Provided records —
★ ★ ★ ★

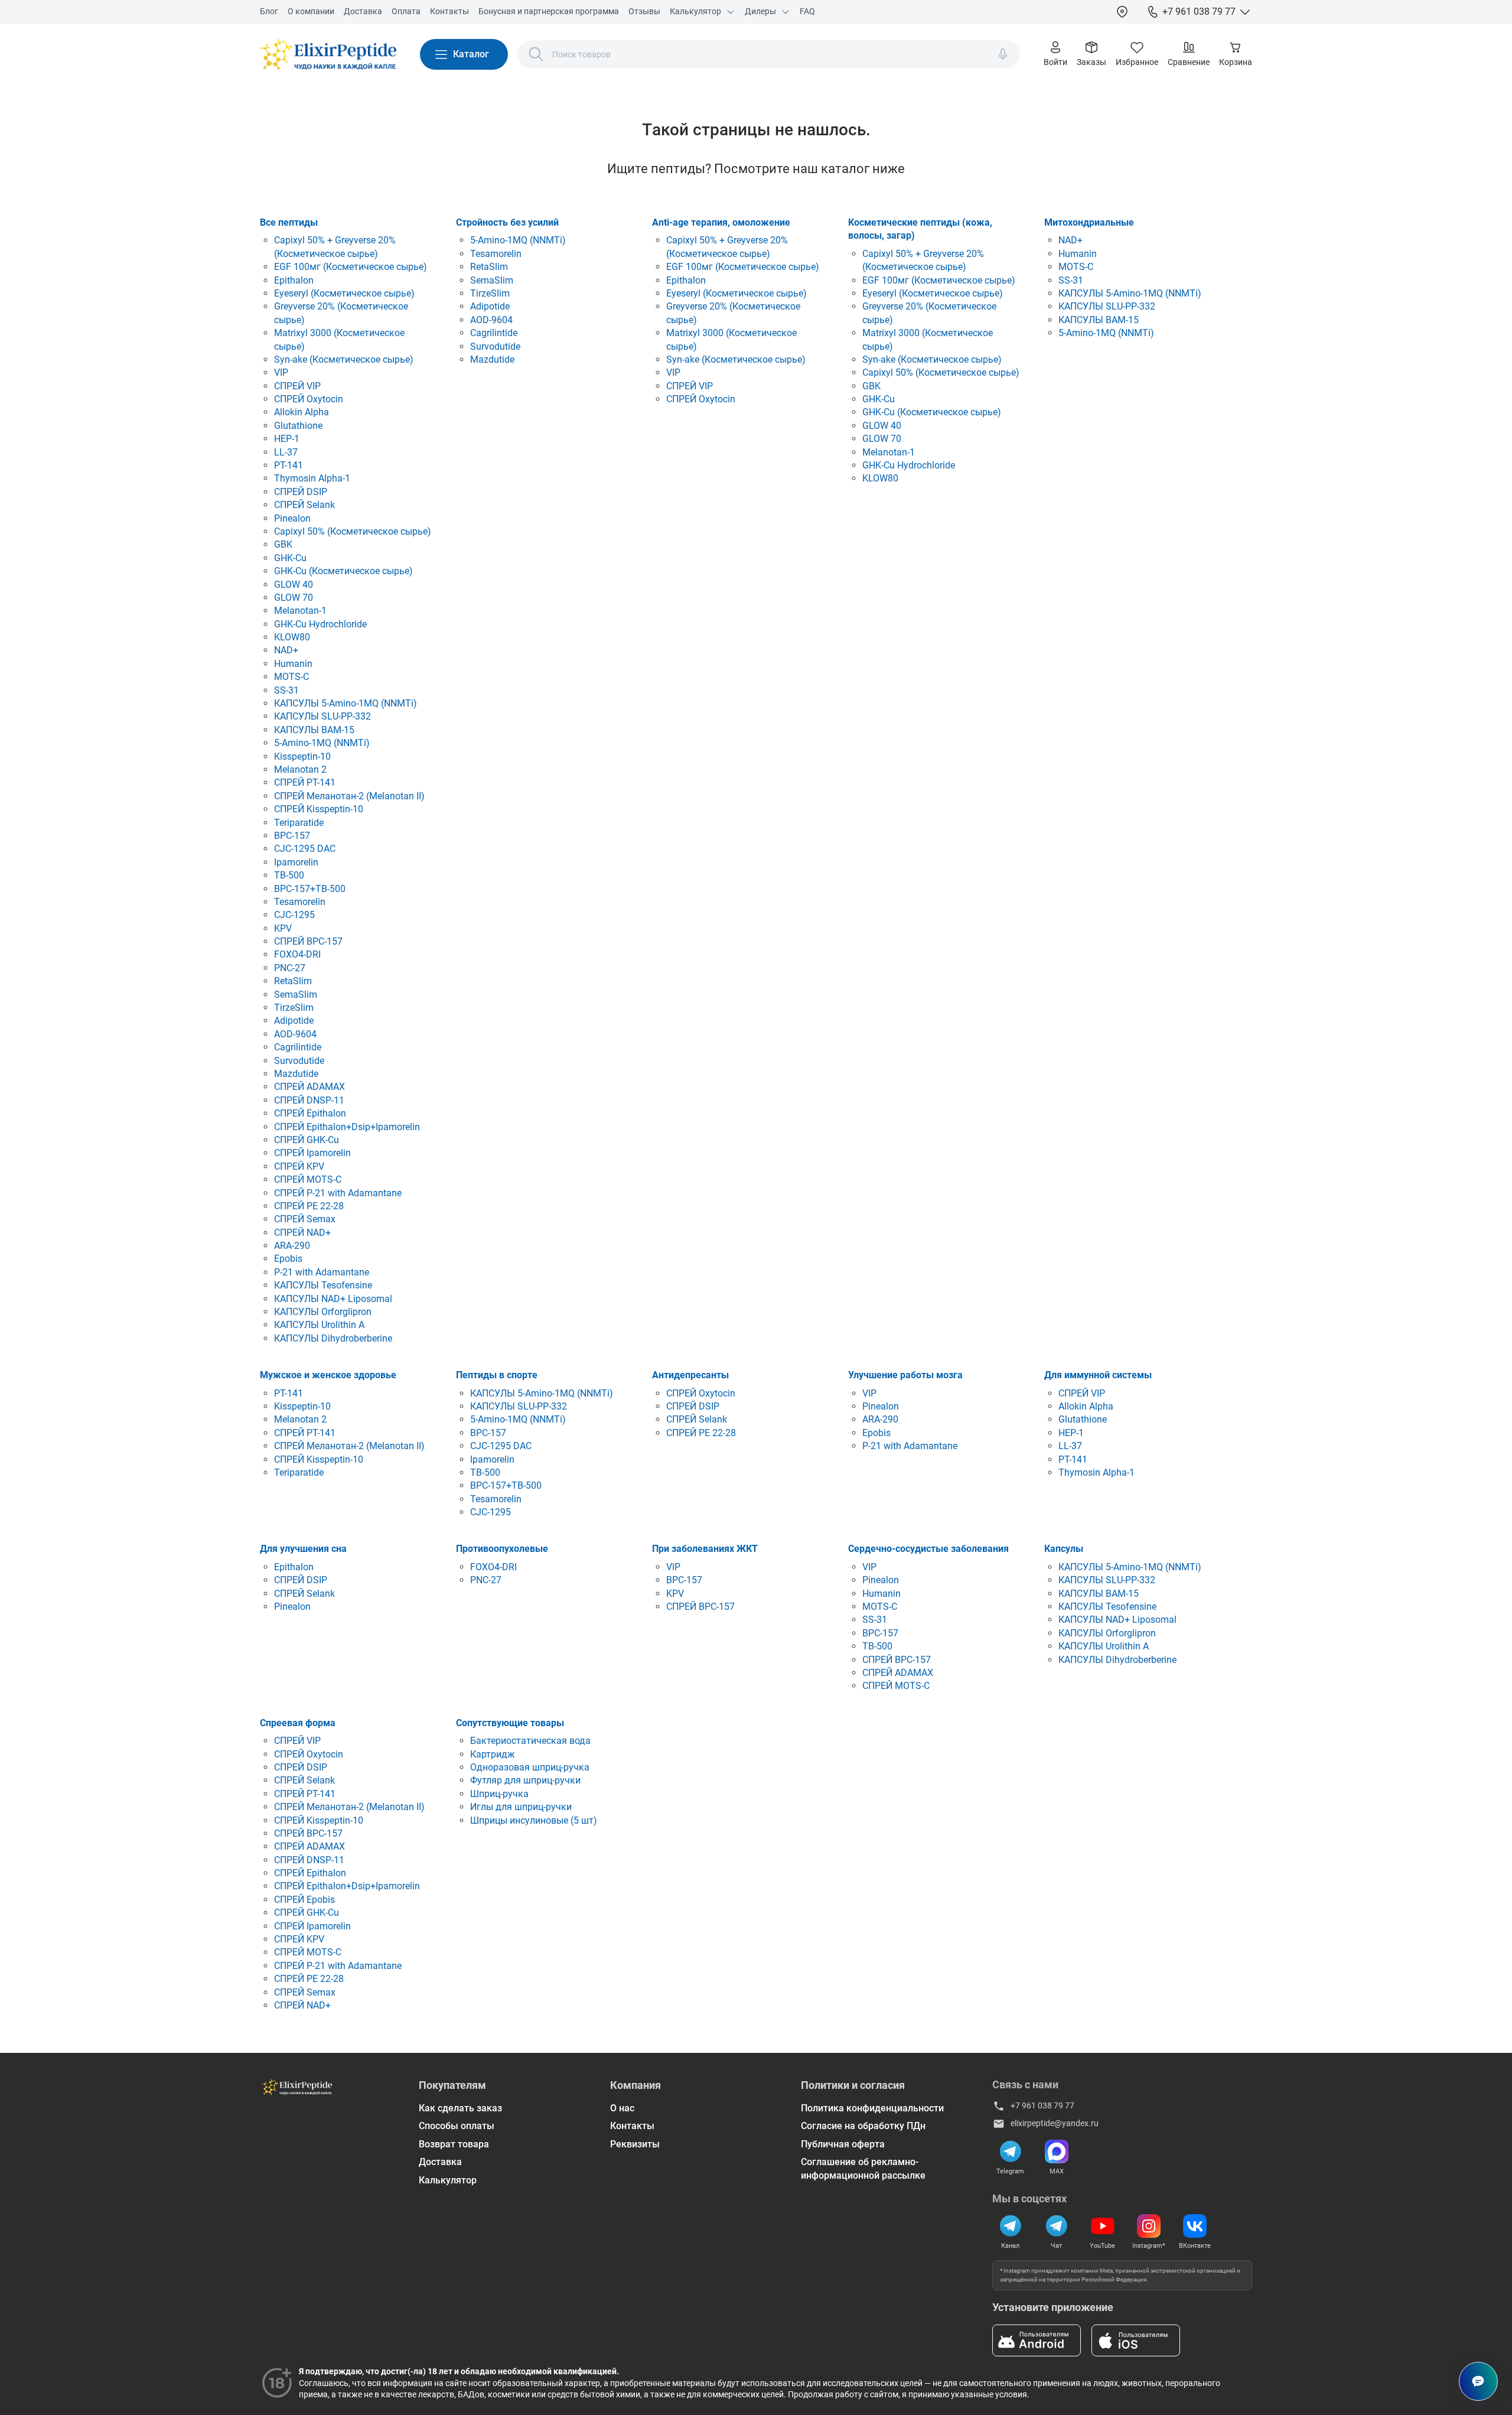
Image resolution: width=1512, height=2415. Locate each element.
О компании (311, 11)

★ ★ ★ ★

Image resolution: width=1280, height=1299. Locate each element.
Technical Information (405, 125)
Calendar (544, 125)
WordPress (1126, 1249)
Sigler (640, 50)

★ ★ ★ ★

Exercise details — In the entries above, find the line holding "Image resolution: width=1280, height=1299." and the line holding "Sigler (640, 50)", then retype exactly those two lines and every line between them, and nothing else.

Output of the exercise —
Image resolution: width=1280, height=1299. Locate each element.
Technical Information (405, 125)
Calendar (544, 125)
WordPress (1126, 1249)
Sigler (640, 50)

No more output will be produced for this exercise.